Although short, this piece makes considerable demands on the players because of
its richly detailed colouring. After a rather tentative start, the young
musicians of The Canberra Youth Orchestra, carefully guided by conductor Rowan
Harvey-Martin, soon settled into the mystical atmosphere of the piece to
produce a deeply satisfying performance.
No sign of
hesitancy in the second piece, “Suite from Henry V”. Muir Matheson’s stirring arrangement of music written
by Sir William Walton for Sir Laurence Olivier’s acclaimed film of
Shakespeare’s “Henry V” convincingly
captures the period feel of the source material, and it was clear from
their strong, confident playing, that
the young players were revelling in the dramatic possibilities inherent in the
arrangement, as much as the audience.
This
confidence flowed over to the third piece of the evening, “The Walk to Paradise
Garden”, the gorgeous intermezzo written by Frederick Delius for his opera “A
Village Romeo and Juliet”. This beautiful
emotive music was superbly played by the young orchestra and set the mood and
tone perfectly for the major drawcard of the evening, a performance of Sergei
Prokofiev’s evocative “Suite No. 2 from Romeo and Juliet” presented with full
orchestra and dancers from the Canberra Dance Development Centre.
Usually, in
this type of presentation the dancers perform in front of the orchestra, which
often results in the dancer’s movements being blurred by the movement of the
orchestra players behind them.
On this occasion
however, the vast stage of the Llewellyn Hall was divided into two separate
areas, with the orchestra on one side, and the dance area, covered by a dance
tarkett, on the other. It worked beautifully.
Jackie
Hallahan had choreographed the seven short movements which make up the suite
into a one-act ballet depicting the major incidents of the familiar Romeo and
Juliet story. Commencing with the dramatic meeting of the Montague and Capulet
families and progressing through to the final death scene in the family crypt,
the choreography was clear, expressive and in complete harmony with the music.
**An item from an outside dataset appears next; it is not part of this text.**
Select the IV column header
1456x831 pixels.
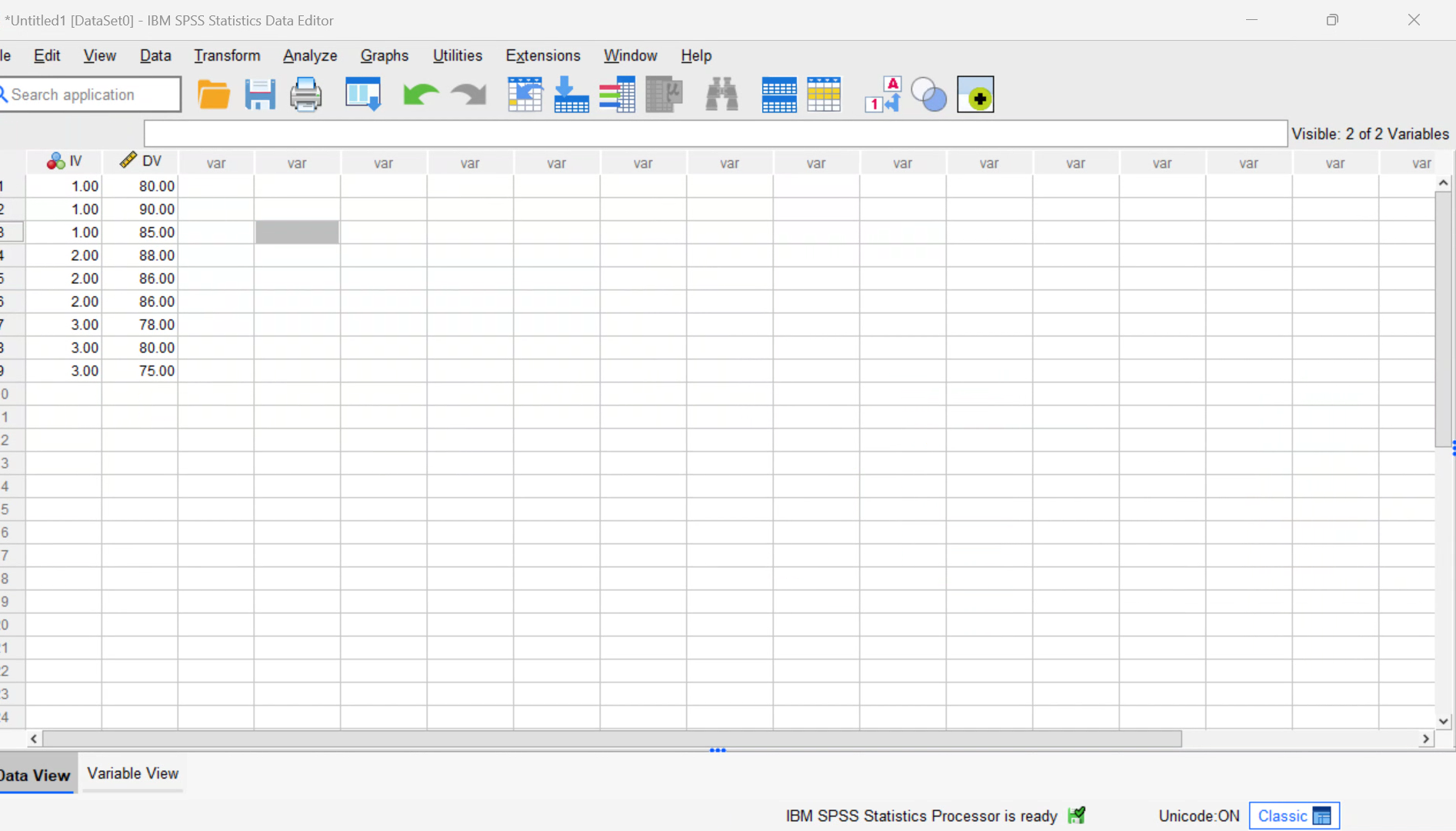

Most importantly it was confidently and beautifully executed by the young
dancers.
Highlights included the dramatic opening
sequence with the dancers costumed in lovely flowing red and black costumes,
and the lovely pas de deux superbly danced by Georgia Powley and Hayden Baum.
As seems de
rigueur at concerts in the Llewellyn Hall, Rowan Harvey-Martin made an
impassioned statement during the concert drawing attention to the impact of the
current situation involving the Canberra School of Music, and the truth of her
comments was compellingly demonstrated by this remarkable concert by two of
Canberra’s leading youth organisations.